● Stated goal: Rewrite every line from the start of the rows through the line containing "Action: click(37, 555)", inclusive, requests included, offsetting each coordinate in the answers by adding 25 to it.

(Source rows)

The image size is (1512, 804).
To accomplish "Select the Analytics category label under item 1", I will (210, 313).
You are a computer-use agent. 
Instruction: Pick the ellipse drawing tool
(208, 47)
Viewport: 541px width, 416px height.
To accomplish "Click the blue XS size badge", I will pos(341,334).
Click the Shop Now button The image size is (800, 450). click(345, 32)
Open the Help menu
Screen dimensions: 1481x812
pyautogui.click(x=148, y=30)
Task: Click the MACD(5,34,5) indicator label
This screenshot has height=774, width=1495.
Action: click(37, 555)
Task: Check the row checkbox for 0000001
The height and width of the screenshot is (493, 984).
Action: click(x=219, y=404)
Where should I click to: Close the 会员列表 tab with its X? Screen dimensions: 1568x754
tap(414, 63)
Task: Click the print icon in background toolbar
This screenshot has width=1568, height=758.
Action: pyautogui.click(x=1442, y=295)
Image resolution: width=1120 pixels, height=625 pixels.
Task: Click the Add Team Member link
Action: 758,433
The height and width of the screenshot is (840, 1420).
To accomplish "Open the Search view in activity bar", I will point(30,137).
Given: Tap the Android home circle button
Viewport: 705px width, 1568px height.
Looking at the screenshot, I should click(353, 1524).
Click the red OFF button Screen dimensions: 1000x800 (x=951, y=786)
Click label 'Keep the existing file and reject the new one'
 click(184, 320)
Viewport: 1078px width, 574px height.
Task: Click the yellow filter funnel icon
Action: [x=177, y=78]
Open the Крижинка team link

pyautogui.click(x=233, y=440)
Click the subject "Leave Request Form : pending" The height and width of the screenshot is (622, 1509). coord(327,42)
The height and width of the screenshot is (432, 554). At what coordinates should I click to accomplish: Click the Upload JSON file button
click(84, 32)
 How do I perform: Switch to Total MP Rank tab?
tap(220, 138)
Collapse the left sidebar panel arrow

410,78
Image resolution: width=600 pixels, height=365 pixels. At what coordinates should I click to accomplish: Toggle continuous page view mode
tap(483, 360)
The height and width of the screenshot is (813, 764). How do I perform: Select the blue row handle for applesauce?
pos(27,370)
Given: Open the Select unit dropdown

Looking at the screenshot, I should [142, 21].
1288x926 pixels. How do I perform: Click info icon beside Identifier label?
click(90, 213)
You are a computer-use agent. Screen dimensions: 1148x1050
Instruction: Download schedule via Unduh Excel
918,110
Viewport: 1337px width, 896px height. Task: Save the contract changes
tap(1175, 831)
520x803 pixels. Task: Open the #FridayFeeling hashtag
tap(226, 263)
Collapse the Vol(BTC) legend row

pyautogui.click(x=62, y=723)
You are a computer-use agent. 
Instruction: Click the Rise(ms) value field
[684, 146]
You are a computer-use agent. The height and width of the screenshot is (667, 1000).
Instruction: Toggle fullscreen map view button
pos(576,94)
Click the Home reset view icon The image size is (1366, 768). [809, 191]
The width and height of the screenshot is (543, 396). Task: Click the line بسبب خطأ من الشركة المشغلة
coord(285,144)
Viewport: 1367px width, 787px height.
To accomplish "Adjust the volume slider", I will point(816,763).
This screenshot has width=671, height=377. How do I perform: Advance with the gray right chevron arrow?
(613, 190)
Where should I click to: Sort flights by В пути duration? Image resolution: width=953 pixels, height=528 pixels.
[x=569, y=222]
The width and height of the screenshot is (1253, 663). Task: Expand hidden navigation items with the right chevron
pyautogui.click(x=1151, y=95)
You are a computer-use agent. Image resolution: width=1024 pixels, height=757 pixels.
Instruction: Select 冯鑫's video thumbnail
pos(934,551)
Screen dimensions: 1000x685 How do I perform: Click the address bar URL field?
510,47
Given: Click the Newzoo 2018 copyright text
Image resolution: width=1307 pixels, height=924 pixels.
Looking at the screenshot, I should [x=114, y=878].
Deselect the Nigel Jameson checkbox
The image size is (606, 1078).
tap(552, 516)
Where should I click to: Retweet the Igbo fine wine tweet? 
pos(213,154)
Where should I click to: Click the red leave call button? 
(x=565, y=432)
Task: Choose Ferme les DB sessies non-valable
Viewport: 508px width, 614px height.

● Result of this task:
The image size is (1512, 804).
To accomplish "Select the Analytics category label under item 1", I will (235, 338).
You are a computer-use agent. 
Instruction: Pick the ellipse drawing tool
(233, 72)
Viewport: 541px width, 416px height.
To accomplish "Click the blue XS size badge", I will pos(366,359).
Click the Shop Now button The image size is (800, 450). click(370, 57)
Open the Help menu
Screen dimensions: 1481x812
pyautogui.click(x=173, y=55)
Task: Click the MACD(5,34,5) indicator label
This screenshot has height=774, width=1495.
Action: click(62, 580)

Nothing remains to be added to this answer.